======== Supplied data

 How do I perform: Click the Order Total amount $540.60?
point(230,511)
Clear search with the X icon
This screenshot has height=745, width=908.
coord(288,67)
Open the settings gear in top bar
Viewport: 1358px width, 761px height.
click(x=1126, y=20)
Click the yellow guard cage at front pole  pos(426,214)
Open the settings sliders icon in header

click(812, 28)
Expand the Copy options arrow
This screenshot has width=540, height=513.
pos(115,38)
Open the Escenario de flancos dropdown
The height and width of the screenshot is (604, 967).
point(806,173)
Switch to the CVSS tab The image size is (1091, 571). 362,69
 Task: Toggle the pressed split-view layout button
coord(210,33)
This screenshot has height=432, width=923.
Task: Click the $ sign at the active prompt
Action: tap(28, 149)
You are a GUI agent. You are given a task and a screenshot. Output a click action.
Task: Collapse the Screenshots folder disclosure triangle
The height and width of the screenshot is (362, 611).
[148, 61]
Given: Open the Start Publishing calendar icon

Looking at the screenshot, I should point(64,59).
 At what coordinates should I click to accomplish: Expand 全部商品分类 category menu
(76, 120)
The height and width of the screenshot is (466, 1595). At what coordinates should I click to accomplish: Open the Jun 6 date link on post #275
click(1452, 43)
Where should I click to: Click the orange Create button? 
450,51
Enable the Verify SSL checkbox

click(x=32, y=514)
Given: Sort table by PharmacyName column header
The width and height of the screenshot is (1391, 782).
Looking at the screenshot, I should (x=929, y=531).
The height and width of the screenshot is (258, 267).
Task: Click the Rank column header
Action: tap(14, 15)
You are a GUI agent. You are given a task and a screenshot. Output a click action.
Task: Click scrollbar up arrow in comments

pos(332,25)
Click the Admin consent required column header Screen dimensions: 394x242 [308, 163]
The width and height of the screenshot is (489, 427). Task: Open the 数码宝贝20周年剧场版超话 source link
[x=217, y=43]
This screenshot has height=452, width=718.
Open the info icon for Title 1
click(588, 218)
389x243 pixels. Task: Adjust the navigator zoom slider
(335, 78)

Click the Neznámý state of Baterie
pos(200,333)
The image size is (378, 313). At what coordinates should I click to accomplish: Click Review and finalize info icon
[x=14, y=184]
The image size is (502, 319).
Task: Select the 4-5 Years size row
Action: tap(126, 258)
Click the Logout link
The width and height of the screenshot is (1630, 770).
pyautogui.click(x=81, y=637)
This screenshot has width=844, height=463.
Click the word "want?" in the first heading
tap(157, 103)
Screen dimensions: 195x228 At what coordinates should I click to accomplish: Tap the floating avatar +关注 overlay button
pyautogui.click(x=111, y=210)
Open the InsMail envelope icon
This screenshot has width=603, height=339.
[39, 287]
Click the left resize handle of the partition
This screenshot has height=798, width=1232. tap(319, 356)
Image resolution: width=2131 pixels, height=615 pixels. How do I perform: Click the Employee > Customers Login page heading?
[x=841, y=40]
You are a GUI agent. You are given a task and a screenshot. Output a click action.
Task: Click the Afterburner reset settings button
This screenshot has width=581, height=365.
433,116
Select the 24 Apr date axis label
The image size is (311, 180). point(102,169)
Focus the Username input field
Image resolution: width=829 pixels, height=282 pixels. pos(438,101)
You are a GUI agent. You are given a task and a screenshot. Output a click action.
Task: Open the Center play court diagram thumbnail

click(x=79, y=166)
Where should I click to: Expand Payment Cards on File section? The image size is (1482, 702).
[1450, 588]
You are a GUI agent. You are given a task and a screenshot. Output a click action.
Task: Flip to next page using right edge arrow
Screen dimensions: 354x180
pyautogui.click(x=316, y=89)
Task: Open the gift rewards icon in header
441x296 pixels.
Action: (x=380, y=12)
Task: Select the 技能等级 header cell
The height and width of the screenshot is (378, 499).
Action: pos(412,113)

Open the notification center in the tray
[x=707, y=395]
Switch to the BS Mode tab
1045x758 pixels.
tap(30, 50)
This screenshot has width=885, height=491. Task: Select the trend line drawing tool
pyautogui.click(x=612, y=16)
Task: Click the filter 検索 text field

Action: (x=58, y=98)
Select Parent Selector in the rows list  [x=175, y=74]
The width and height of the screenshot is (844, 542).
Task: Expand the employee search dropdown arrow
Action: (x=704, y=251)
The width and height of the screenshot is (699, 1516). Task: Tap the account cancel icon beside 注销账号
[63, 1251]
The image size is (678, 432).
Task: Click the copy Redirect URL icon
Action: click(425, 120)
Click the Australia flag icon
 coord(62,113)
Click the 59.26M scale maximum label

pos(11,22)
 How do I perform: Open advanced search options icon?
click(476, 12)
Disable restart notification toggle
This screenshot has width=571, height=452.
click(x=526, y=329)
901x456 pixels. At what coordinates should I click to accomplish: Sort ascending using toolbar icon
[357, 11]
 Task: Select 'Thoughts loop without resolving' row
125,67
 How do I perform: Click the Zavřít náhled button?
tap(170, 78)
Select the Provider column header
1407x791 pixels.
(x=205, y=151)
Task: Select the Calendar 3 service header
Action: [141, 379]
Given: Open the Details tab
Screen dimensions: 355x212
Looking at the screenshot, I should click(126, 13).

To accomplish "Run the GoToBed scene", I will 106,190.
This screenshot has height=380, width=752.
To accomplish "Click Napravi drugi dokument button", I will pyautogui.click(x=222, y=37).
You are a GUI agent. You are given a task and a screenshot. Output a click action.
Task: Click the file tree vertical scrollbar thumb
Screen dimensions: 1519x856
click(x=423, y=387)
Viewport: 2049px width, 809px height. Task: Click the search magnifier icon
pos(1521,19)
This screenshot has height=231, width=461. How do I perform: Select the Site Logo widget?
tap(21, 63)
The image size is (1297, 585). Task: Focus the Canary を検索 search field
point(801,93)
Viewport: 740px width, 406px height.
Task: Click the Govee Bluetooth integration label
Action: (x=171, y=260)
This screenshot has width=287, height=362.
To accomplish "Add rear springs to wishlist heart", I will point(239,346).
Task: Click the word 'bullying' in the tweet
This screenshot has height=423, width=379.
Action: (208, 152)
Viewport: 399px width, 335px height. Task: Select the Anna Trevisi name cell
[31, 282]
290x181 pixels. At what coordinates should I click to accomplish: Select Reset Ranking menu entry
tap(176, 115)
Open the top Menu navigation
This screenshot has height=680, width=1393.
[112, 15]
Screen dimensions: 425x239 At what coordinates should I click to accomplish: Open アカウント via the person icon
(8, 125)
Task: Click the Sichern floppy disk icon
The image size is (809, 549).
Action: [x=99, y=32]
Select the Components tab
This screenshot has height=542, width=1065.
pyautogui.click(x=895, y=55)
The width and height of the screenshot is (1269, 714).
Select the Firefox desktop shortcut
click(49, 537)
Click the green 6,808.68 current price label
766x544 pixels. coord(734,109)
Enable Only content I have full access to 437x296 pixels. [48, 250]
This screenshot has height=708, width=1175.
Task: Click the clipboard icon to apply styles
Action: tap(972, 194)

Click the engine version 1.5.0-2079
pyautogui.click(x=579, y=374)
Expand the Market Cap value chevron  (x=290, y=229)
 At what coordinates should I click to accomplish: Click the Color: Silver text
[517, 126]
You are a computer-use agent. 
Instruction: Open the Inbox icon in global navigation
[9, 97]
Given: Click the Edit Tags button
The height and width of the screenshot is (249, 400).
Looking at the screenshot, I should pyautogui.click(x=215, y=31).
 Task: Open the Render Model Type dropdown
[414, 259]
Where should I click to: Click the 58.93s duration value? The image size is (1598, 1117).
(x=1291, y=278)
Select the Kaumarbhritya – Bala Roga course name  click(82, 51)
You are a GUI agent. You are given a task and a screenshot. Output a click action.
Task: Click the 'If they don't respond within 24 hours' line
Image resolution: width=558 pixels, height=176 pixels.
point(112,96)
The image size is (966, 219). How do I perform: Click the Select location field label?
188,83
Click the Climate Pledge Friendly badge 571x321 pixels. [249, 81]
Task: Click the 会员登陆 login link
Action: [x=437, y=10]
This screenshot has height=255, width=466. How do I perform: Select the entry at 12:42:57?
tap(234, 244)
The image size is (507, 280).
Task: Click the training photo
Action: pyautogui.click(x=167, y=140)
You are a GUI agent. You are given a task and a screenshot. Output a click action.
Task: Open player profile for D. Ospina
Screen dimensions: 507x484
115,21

================

Please show, exactly as written, every line above that contains the word "Switch".

Switch to the CVSS tab The image size is (1091, 571). 362,69
Switch to the BS Mode tab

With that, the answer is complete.